“Uma mulher grávida de quatro meses morreu atropelada por um carro que participava de um racha, na madrugada de ontem, na rua Lagoa de Esmoriz, em Guaianases (zona leste). Ela usava o telefone público quando aconteceu o acidente.
A polícia prendeu o motorista do carro que atropelou a grávida e o de outro veículo, que também estava em alta velocidade. Eles não tinham carteira de habilitação.”
Já vimos aqui que o feto apenas adquire direitos depois de nascer com vida, e que o nascimento só acontece depois da primeira inspiração de ar. Mas, antes disso, ele tem sua expectativa de direitos protegida. Em outras palavras, a lei protege tudo o que poderá vir a tornar-se direito quando ele nascer.
Tecnicamente, portanto, o feto não seu direito à vida protegido. Mas nem só por isso a lei o esquece. Ela protege sua expectativa de vida, ou seja, e tudo correr bem, aquele feto, depois de nove meses, nascerá com vida e, por isso, a lei o protege até lá.
No caso da matéria acima, o criminoso que atropelou a grávida cometeu dois crimes diferentes ao se chocar contra ela. O primeiro, e mais evidente, foi causar a morte da pessoa grávida. Ele a matou. Ela já é alguém (um ser humano com vida). E matar alguém, para o direito brasileiro, chama-se homicídio.
O segundo, é que dentro de sua barriga havia um feto. E ao causar a morte da pessoa grávida, ele também causou o aborto do feto, ou seja, extinguiu sua expectativa de direito. E o aborto, no direito brasileiro, também é crime.
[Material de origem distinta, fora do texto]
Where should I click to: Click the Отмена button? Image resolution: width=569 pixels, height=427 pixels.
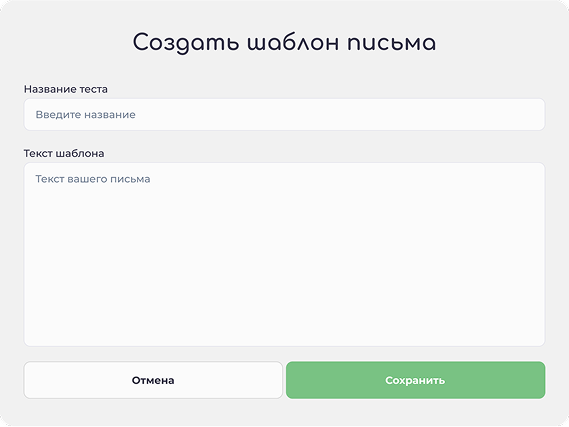click(x=153, y=380)
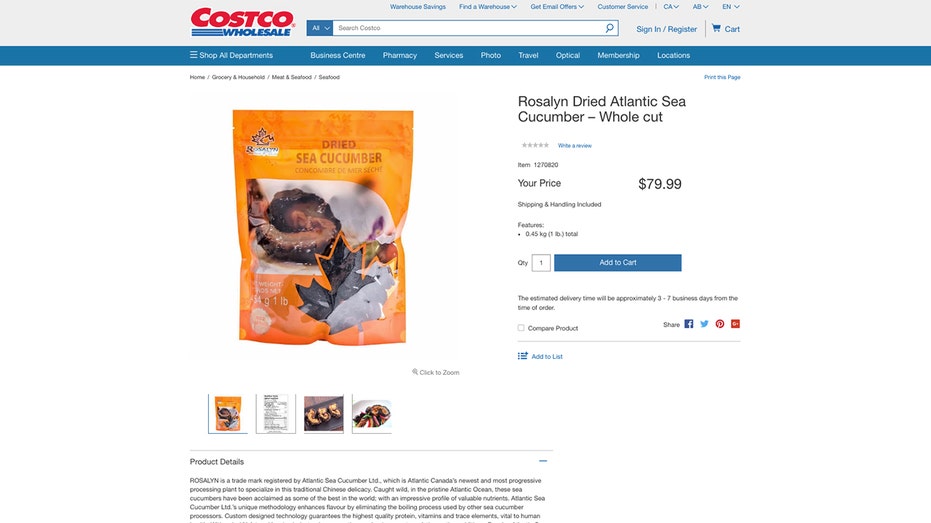Expand the Find a Warehouse dropdown

pyautogui.click(x=487, y=7)
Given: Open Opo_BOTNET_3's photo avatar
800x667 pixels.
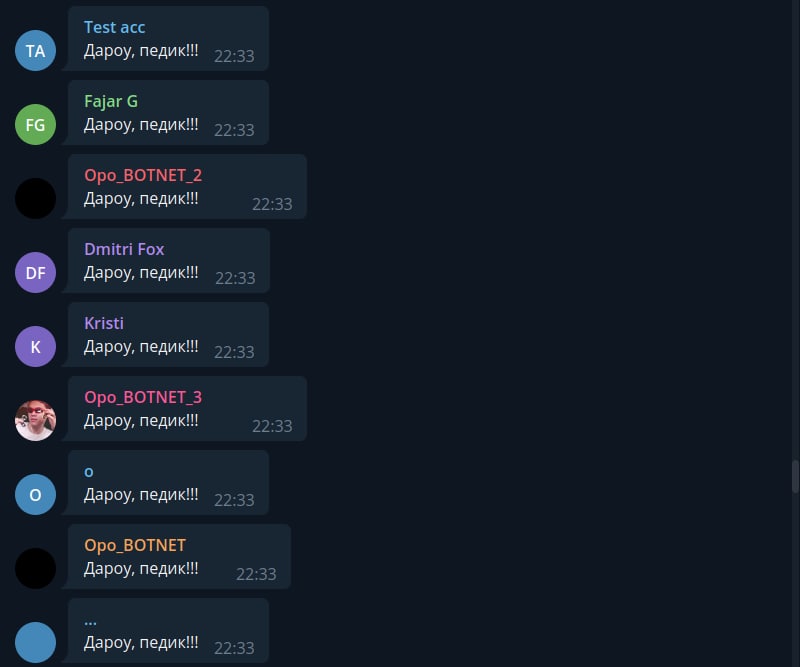Looking at the screenshot, I should point(35,421).

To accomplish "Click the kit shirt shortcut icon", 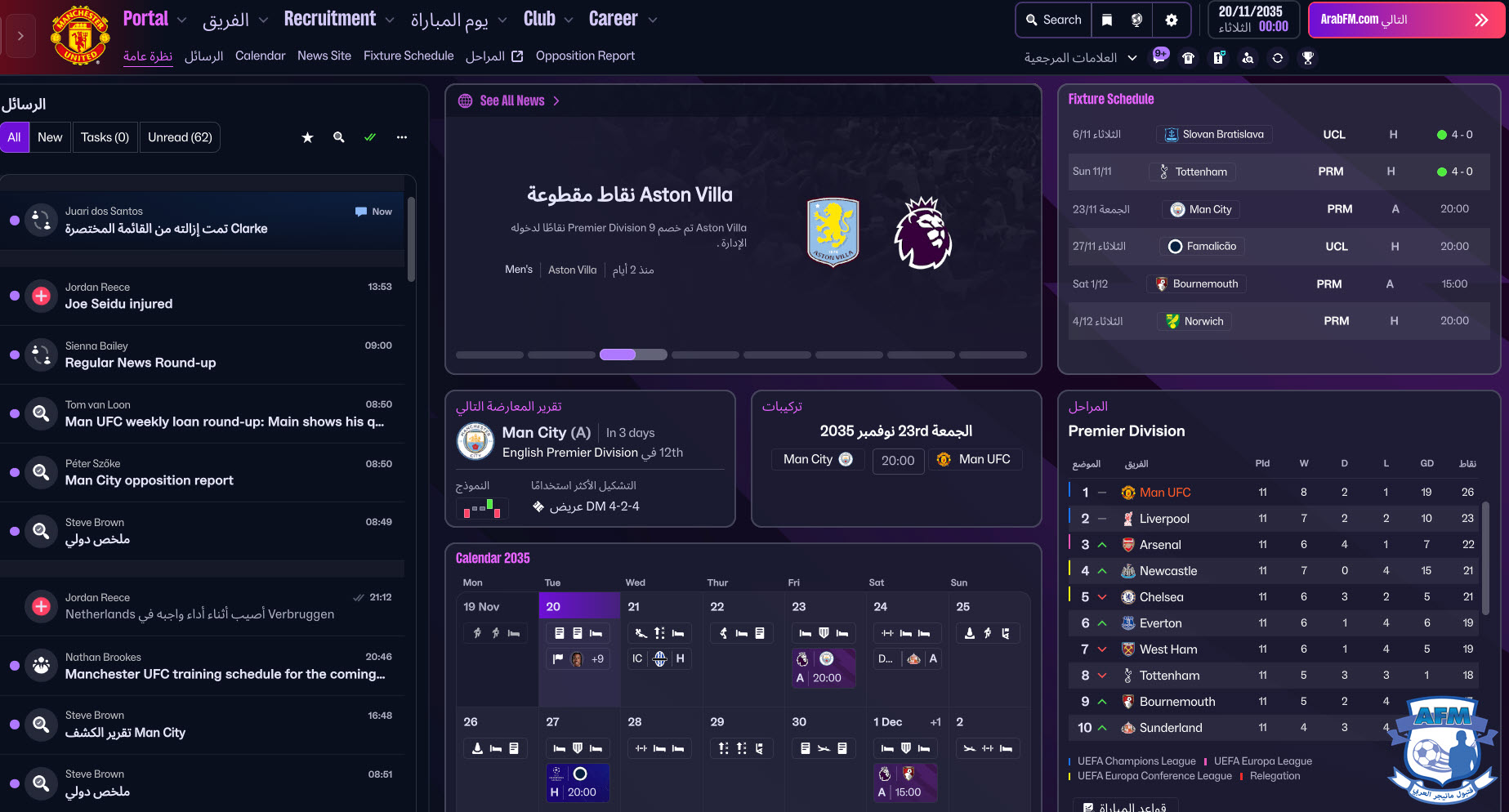I will click(x=1189, y=58).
O problema na matéria acima é que não há, na legislação penal, punição contra o aborto culposo (quando o criminoso comete o aborto sem querer, mas agindo com imprudência, imperícia ou negligência). O aborto só é punido quando cometido intencionalmente ou quando o criminoso assume o risco de cometê-lo.
No caso da matéria acima, então, a promotoria terá de provar que o criminoso assumiu o risco de atingir uma pessoa grávida. Há pouca dúvida de que ao dirigir em alta velocidade e participar de uma corrida em uma via pública ele assumiu o risco de matar uma pessoa, mas era razoável prever que ele também assumiu o risco de atingir alguém grávida? Se sim, ele responderá por esse segundo crime também. E essa é uma discussão que rende bastante pano no mundo acadêmico e, por consequência, nos tribunais.
É bom notarmos que, no caso da matéria acima, ele também cometeu alguns outros crimes sem relação com a vida, de acordo com nosso Código de Trânsito:
"Art. 308. Participar, na direção de veículo automotor, em via pública, de corrida, disputa ou competição automobilística não autorizada pela autoridade competente, desde que resulte dano potencial à incolumidade pública ou privada:
Penas - detenção, de seis meses a dois anos, multa e suspensão ou proibição de se obter a permissão ou a habilitação para dirigir veículo automotor."
"Art. 309. Dirigir veículo automotor, em via pública, sem a devida Permissão para Dirigir ou Habilitação ou, ainda, se cassado o direito de dirigir, gerando perigo de dano:
Penas - detenção, de seis meses a um ano, ou multa."